La carotte est un légume-racine très prisé par les populations. Sa culture est délicate en saison des pluies pour sa sensibilité à l'excès d'humidité. Elle expose ainsi les producteurs à des risques de pourriture, de fissuration des racines et de développement de maladies fongiques. Pourtant, avec quelques techniques simples, il est tout à fait possible d'en assurer une production satisfaisante durant cette période critique.

Comment cultiver la carotte en saison pluvieuse malgré son aversion pour l'excès d'eau ? La question a été posée à Stanislas Hounguè, spécialiste en production végétale et technicien du centre de formation et de valorisation des déchets de l'Université de Parakou.

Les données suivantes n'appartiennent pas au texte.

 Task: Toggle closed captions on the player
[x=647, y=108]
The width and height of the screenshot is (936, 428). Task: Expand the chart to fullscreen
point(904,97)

Selon le technicien, il faut miser sur trois actions clés. La première action est la surélévation des planches de culture, la deuxième, le choix des variétés adaptées et la troisième et dernière action, le bon drainage. « Il faut prendre 6 mètres de longueur, 1 mètre de largeur. Vous remuez les planches, vous mettez du compost, fertilisant bio, vous remuez correctement le sol, vous arrosez, vous faites sortir les bordures jusqu'à 60 cm. Vous assurez en même temps le drainage. Ce travail se fait dans la matinée. Et le soir au coucher du soleil, vous commencez les repiquages. Vous mettez les pailles pour couvrir les planches. Quand la pluie tombe, les pailles retiennent les gouttelettes d'eau. Au bout de 5 à 6 jours, vous allez constater que les carottes ont commencé à pousser », a-t-il expliqué avant de conseiller le choix de la variété de carotte "Pamela +" la plus conseillée en saison pluvieuse.
À l'endroit des producteurs, le spécialiste Stanislas Hounguè a invité à un bon choix de semence en cette période pluvieuse et à l'utilisation des matières organiques notamment le compost, le plus adapté en cette saison pluvieuse pour les cultures. « Aux consommateurs, c'est de consommer le bio, éviter les produits chimiques pour des conséquences sur la santé. Ici au centre de formation et de valorisation des déchets de l'Université de Parakou, nous produisons le bio », a invité Stanislas Hounguè pour finir.